At the same time, I find myself continually annoyed by the level of discourse on these kinds of topics. A large part of that,I believe, stems from the near complete lack of good data and information to work in these kinds of discussions. As a result, it’s very easy to make claims that are both unsupported and subject to significant levels of bias.

It’s not just commenters on various discussion forum who are “guilty”, if you can even call it that, of not being able to discuss things effectively. Many authors of articles published by the photography press have fallen in to the same traps of not having enough data to properly contextualize things they’re talking about — or worse just going for outright sensationalism like so much of the rest of the media.

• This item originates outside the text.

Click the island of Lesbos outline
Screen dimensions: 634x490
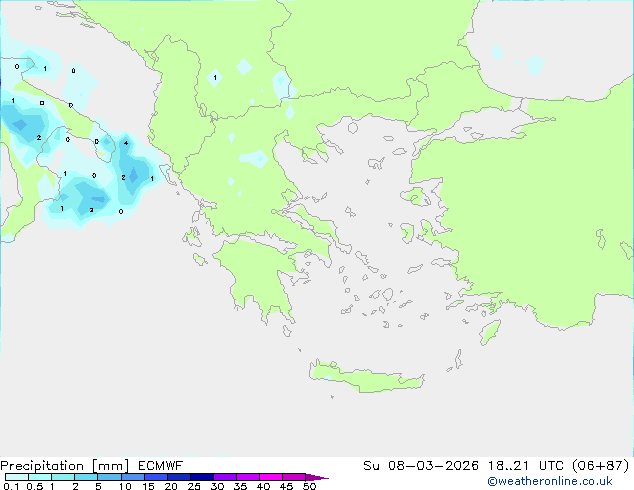414,197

Certainly there is data out there on things like the demand for features and actual market share rates at a segment level. However, it’s almost always not publicly available, and in many cases almost certainly proprietary and so will never become publicly available.

NPD, for example, is a market research firm that provides some of this kind of data to various camera companies. For example, the were the source Sony used to claim that they were the #2 best selling full frame camera maker in the US for January and February of 2017. However, whatever data they may have, we, the general photographic community, doesn’t have access to.

Likewise, companies (Canon seems to be the favorite target right now) are frequently lambasted for not providing their “customers” what their customers want. It’s easy to make this claim, it’s much harder to actually support it.

As a registered Canon camera owner (and separately as CPS member) I get a couple of surveys a year about how I use my gear and what features I’m most interested in. Sometimes those surveys are entirely useless to me — no Canon, I’m never going to edit and correct my images on my smartphone. Other times they touch on topics I do care about. However, as a result of these, Canon certainly has data on the needs and desires of their users. Again, we, the general photography community, don’t have access to this proprietary information but Canon, at least, is likely not guessing wildly when they do things.

Since we don’t really have access to the data the manufacturers and market research firms have, in order to bolster our arguments on various discussion forums, we have to result to less complete data from other sources.

This creates a separate problem; is the limited data representative of the whole?

As the meme goes, “The plural of anecdote is not data,” and there’s a certain truth too it. For a representative sample to valid, the data has to actually represent the population it’s trying to cover.

Finding a relevant sample population is a challenge in and of itself, and one has to be actively aware of biases and how they can affect data collection to do this.

One example of this going wrong that really sticks out in my mind, was a discussion centered around removing the useless video capabilities in VDSLRs. One poster claimed that video was entirely useless and should be removed. To back this claim up, he offered up the anecdotal evidence that he informally surveyed the members of his photography club and none of them used video capabilities at all.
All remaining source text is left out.